Astrozyten erneuern geschädigtes Hirngewebe
Astrozyten können geschädigte Hirnregionen offenbar neu besiedeln. Zürcher Forschende beobachteten bei Mäusen wandernde Zellkerne nach Verletzungen.

Das erwachsene Gehirn kann verlorene Astrozyten offenbar gezielter ersetzen als bislang angenommen. Forschende der Universität Zürich beobachteten diesen Reparaturvorgang in lebenden Mäusen.
Astrozyten sind sternförmige Stütz- und Versorgungszellen des Gehirns und für das Funktionieren der Nervenzellen unerlässlich, erklärt die «Universität Zürich». Sie versorgen Nervenzellen mit Nährstoffen, helfen bei der Steuerung des Blutflusses und tragen zur Gesundheit des Hirngewebes bei.
Bei Hirnverletzungen oder bestimmten Autoimmunerkrankungen können Astrozyten zerstört werden. Lange ging die Forschung davon aus, dass das erwachsene Gehirn verlorene Astrozyten nicht vollständig ersetzen kann, berichtet «IT Boltwise».
Astrozyten erneuern geschädigtes Gewebe
Die Forschenden untersuchten lokal begrenzte Astrozytenverluste im Gehirn lebender Mäuse, berichtet die «Universität Zürich». Über mehrere Wochen beobachteten sie die Mäusehirne mithilfe der Zwei-Photonen-Mikroskopie in Echtzeit.
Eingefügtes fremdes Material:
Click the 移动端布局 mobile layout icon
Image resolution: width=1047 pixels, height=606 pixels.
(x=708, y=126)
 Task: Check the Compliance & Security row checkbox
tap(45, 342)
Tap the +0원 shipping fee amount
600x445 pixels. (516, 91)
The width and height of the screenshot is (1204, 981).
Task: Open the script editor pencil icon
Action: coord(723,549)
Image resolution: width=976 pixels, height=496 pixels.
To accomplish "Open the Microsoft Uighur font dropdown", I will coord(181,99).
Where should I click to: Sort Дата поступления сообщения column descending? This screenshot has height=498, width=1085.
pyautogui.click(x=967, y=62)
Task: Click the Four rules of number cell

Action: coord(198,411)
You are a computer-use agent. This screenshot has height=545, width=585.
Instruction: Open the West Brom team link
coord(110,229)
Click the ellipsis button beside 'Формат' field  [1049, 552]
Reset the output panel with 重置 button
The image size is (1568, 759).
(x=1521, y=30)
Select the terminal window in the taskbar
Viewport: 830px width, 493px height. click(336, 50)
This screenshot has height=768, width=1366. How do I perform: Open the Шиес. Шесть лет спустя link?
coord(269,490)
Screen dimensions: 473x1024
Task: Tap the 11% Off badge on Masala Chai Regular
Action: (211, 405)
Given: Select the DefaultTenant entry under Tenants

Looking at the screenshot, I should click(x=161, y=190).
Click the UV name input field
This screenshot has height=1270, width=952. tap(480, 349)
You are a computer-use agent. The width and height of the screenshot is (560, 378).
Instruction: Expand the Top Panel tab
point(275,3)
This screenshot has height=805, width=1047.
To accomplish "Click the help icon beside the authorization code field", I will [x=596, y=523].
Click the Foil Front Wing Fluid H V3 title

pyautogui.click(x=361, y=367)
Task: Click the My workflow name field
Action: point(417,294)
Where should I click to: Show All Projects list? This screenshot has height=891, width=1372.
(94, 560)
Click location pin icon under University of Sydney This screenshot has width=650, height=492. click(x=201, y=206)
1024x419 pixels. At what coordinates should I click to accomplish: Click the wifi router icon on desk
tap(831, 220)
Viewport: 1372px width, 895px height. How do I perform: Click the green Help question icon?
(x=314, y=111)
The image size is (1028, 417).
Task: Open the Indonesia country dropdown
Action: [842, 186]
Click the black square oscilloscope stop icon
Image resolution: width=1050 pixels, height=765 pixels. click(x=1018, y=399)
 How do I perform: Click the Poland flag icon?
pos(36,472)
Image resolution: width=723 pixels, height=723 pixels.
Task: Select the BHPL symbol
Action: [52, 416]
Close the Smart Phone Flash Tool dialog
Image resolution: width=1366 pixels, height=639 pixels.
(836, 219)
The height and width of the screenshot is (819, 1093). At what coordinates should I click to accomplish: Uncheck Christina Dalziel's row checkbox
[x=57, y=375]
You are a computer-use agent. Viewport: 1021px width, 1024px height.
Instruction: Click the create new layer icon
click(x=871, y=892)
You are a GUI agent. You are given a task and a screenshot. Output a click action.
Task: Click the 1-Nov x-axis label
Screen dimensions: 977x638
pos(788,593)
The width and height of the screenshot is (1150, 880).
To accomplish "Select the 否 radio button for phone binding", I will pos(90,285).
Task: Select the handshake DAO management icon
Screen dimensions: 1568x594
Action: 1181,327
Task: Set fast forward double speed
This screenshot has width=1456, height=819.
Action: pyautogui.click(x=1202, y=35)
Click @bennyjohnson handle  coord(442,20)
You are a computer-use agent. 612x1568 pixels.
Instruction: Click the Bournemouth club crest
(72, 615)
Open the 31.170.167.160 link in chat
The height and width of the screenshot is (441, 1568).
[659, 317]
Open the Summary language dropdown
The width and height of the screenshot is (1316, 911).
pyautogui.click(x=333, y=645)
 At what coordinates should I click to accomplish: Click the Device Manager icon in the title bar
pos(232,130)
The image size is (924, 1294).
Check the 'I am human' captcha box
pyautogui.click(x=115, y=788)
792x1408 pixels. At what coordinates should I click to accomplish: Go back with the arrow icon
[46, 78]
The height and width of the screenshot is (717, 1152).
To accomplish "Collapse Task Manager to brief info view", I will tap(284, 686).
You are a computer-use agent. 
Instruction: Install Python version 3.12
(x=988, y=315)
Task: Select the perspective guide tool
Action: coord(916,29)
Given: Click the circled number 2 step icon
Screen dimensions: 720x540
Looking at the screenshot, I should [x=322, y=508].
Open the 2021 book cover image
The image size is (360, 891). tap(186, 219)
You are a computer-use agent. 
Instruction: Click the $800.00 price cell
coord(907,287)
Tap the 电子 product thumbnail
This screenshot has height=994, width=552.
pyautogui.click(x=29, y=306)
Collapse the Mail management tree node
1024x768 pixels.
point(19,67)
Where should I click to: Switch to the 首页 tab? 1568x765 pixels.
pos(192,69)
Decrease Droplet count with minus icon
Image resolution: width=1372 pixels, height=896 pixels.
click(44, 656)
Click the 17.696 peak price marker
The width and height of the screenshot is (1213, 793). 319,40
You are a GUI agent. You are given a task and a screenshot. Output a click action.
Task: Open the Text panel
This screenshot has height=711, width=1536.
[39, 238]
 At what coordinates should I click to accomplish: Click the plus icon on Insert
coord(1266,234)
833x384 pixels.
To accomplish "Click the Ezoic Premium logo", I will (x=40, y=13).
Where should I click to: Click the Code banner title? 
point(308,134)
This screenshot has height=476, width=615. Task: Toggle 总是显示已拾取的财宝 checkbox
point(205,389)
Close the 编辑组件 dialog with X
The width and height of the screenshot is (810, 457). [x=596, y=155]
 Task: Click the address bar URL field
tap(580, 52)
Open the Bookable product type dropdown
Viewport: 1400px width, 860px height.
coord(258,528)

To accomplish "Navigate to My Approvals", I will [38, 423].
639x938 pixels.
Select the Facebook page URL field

Am Rand der geschädigten Region entdeckten sie eine spezialisierte Gruppe regenerativer Astrozyten, die sich zu teilen begann. Die Zellen bildeten lange Fortsätze, entlang derer neu entstandene Zellkerne in Richtung des geschädigten Gewebes wanderten.
Dabei wanderten nicht die ganzen Zellen in die verletzte Region, sondern die neu gebildeten Zellkerne durch ihre langen Fortsätze. «Die neu gebildeten Zellkerne der Tochterzellen gleiten über weite Strecken», erklärt Studienleiter Bruno Weber laut «Universität Zürich».
Hirngewebe wird neu besiedelt
Die regenerativen Astrozyten befinden sich laut der Studie am Rand der geschädigten Region und bilden lange Zellfortsätze. Entlang dieser Fortsätze wandern neu gebildete Zellkerne in Richtung des verletzten Gewebes.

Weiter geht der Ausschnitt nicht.